Nthing last.fm. I listen to whatever mefites are listening to!
posted by typewriter at 9:27 PM on January 8, 2009

Best answer: I queue three streaming radio stations on Winamp:

KFJC: local (norCal) college station. They're eclectic, featuring the Norman Bates Memorial Soundtrack show every Saturday morning.

WFMU: North Jersey station mentioned above. Varies from "Yo La Tengo is Murdering the Classics" (YLT plays requests that they don't know), to Meat Beat Manifesto playing Christmas music, to 6 hours of "Jingle Bells" available for download.

WWOZ: Do you know what it means to listen to a New Orleans station for hours? Find out here. Jazz, New Orleans, Blues, et. al.

An unreliable wireless connection disconnects every few hours, changing the station.

Mix and make your own combination of stations on, say, iTunes.
posted by doncoyote at 11:48 PM on January 8, 2009

This won't give you an unending stream, but the BBC has some great music. On BBC Radio 1, you can listen to most of the shows for one week after airing. They also have additional music channels that I have been exploring, BBC 6, and BBC 3.

The BBC is my great source for finding new music.
posted by hazyspring at 7:09 AM on January 9, 2009

My favorite internet radio station is WOXY, formerly a broadcast station that went internet-only way back in 1998. They call themselves a rock station, but in my experience of listening to them for hours at a time, they're way more eclectic than that.
posted by dicaxpuella at 8:04 AM on January 9, 2009

ditto WOXY. It's a great mix of indie/rock. No commercials. It's basically what the perfect college radio station would sound like: consistently great music, some that are familiar but some that are not, interesting new songs but nothing horribly noisy/awful, nobody saying "ummm....uhhhhhh" during the breaks, etc.
posted by radioamy at 11:23 AM on January 9, 2009

I can stand music for longer if I don't understand the words. Broaden your horizons & listen to some good foreign music.
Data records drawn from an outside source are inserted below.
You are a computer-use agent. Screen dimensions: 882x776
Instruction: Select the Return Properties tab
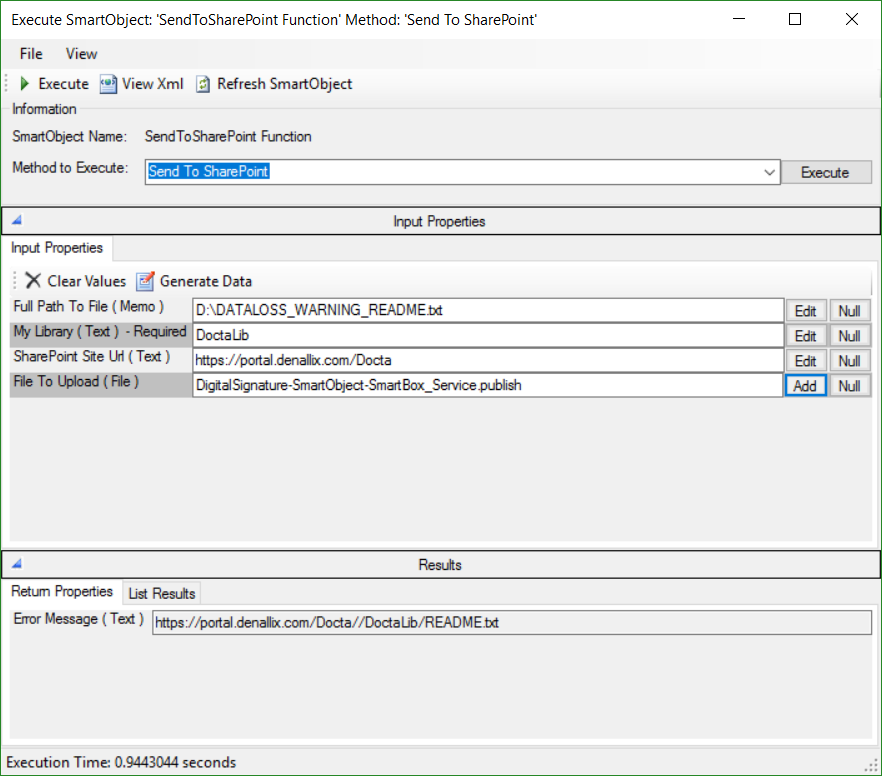[61, 591]
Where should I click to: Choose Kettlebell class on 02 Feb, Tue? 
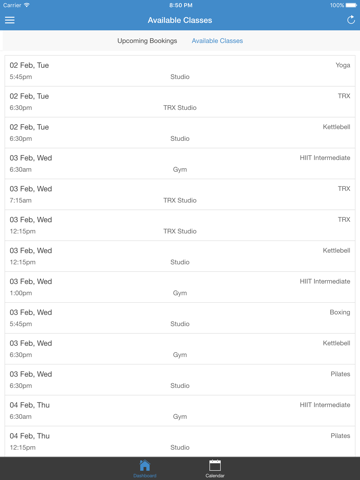pyautogui.click(x=180, y=133)
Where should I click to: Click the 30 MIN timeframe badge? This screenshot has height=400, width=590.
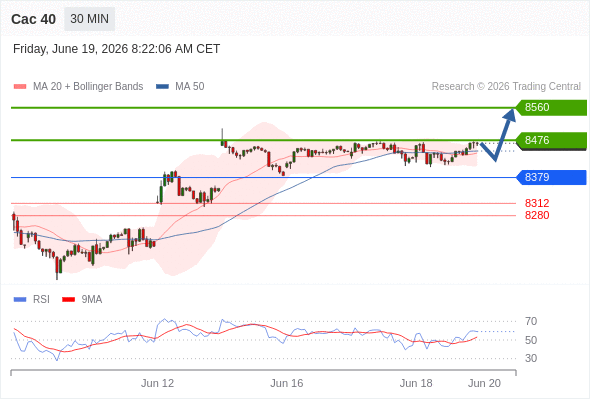point(90,19)

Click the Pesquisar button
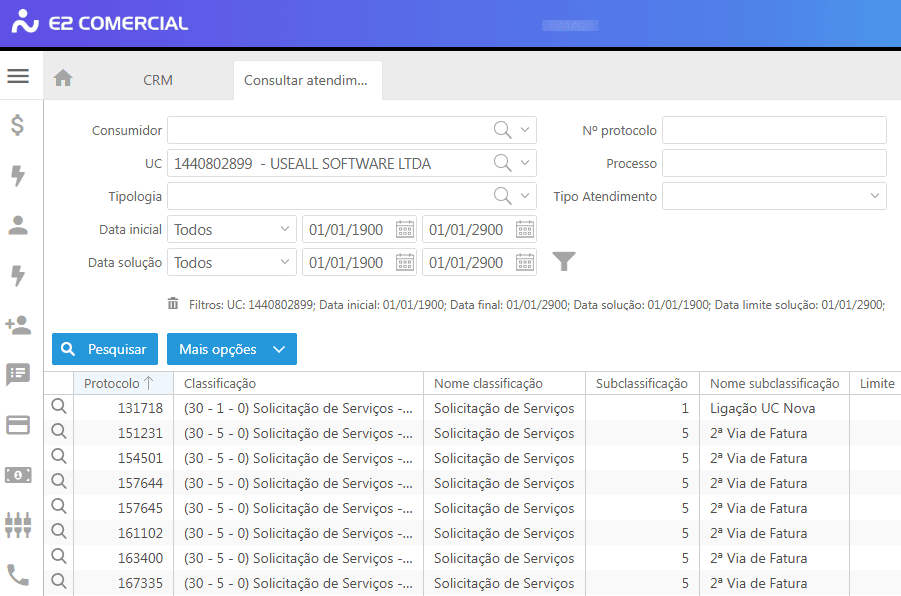click(105, 349)
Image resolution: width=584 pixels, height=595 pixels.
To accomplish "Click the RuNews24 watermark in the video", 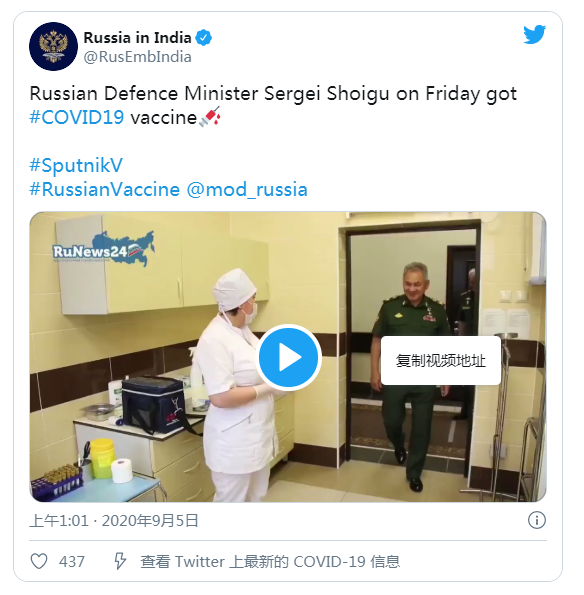I will click(104, 248).
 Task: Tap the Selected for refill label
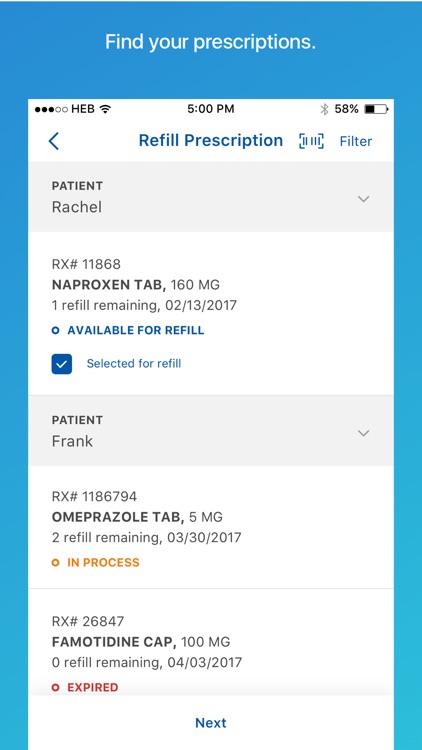(x=134, y=364)
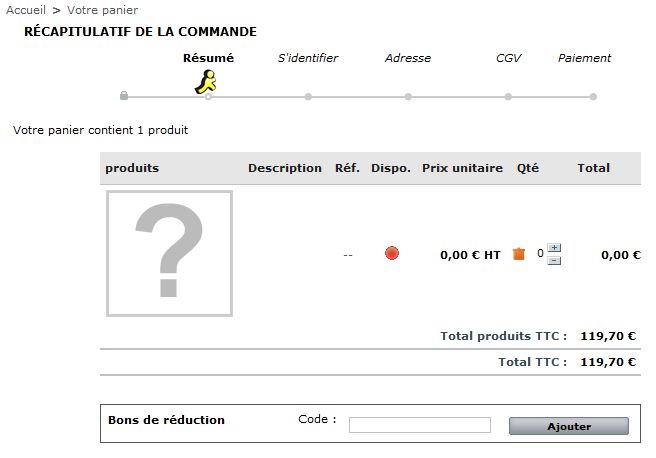This screenshot has width=656, height=458.
Task: Go to the Accueil breadcrumb link
Action: 26,10
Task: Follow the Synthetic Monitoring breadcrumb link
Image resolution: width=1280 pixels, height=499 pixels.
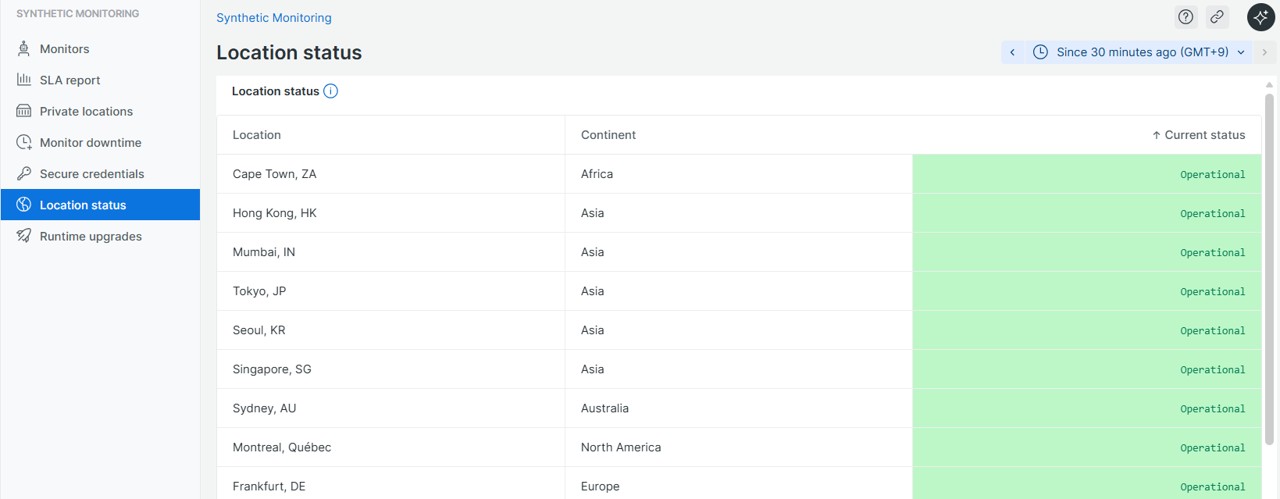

Also +1 Radio Paradise, though they can get too much into a single mood - an hour of depressing droning music is too much. At other times it's brilliant, mixing some of my favorite artists across genres.
posted by Muffy at 12:46 PM on January 9, 2009

When WFMU is playing music I don't like, I switch over to WCBN, which is freeform from Ann Arbor. Good stuff.
posted by klangklangston at 8:50 PM on January 9, 2009

Yahoo!'s LaunchCast is very similar to Pandora with a very different selection of songs. I get it without commercials for free because I have SBC Yahoo! DSL. Give it a whirl. I actually prefer LaunchCast's star rating to Pandora's simpler thumbs up / thumbs down system.